Given entries ->
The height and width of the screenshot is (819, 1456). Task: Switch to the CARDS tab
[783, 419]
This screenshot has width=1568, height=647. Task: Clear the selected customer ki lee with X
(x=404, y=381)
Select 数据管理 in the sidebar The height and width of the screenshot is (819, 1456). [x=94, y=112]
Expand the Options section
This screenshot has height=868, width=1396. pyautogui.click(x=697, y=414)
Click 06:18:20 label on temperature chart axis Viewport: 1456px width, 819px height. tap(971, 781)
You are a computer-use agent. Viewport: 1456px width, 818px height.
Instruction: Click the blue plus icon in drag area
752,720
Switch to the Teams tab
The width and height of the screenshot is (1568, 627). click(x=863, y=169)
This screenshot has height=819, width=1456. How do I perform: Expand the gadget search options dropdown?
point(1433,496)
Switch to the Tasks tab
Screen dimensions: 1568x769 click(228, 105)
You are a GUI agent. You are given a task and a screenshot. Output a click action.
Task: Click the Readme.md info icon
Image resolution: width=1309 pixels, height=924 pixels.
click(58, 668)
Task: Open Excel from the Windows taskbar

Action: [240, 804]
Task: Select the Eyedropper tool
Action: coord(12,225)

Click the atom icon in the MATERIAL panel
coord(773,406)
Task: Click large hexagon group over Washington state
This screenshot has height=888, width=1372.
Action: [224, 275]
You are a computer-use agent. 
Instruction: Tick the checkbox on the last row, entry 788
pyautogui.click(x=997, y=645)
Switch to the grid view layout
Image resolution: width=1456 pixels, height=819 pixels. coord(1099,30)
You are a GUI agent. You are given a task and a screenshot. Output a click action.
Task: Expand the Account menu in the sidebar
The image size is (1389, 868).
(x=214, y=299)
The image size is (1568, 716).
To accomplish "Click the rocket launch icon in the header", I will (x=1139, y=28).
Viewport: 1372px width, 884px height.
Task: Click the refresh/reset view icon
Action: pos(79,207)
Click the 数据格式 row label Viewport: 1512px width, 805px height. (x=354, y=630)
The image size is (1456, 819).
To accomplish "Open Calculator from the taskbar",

What you have to do ->
Each line, starting with the one that holds "Instruction: Click the" and ending with the last line of the listing, is to be restated exactly.

Task output ->
Instruction: Click the blue plus icon in drag area
752,720
Switch to the Teams tab
The width and height of the screenshot is (1568, 627). click(x=863, y=169)
This screenshot has height=819, width=1456. How do I perform: Expand the gadget search options dropdown?
point(1433,496)
Switch to the Tasks tab
Screen dimensions: 1568x769 click(228, 105)
You are a GUI agent. You are given a task and a screenshot. Output a click action.
Task: Click the Readme.md info icon
Image resolution: width=1309 pixels, height=924 pixels.
click(58, 668)
Task: Open Excel from the Windows taskbar

Action: [240, 804]
Task: Select the Eyedropper tool
Action: coord(12,225)

Click the atom icon in the MATERIAL panel
coord(773,406)
Task: Click large hexagon group over Washington state
This screenshot has height=888, width=1372.
Action: [224, 275]
You are a computer-use agent. 
Instruction: Tick the checkbox on the last row, entry 788
pyautogui.click(x=997, y=645)
Switch to the grid view layout
Image resolution: width=1456 pixels, height=819 pixels. coord(1099,30)
You are a GUI agent. You are given a task and a screenshot. Output a click action.
Task: Expand the Account menu in the sidebar
The image size is (1389, 868).
(x=214, y=299)
The image size is (1568, 716).
To accomplish "Click the rocket launch icon in the header", I will (x=1139, y=28).
Viewport: 1372px width, 884px height.
Task: Click the refresh/reset view icon
Action: pos(79,207)
Click the 数据格式 row label Viewport: 1512px width, 805px height. (x=354, y=630)
The image size is (1456, 819).
To accomplish "Open Calculator from the taskbar",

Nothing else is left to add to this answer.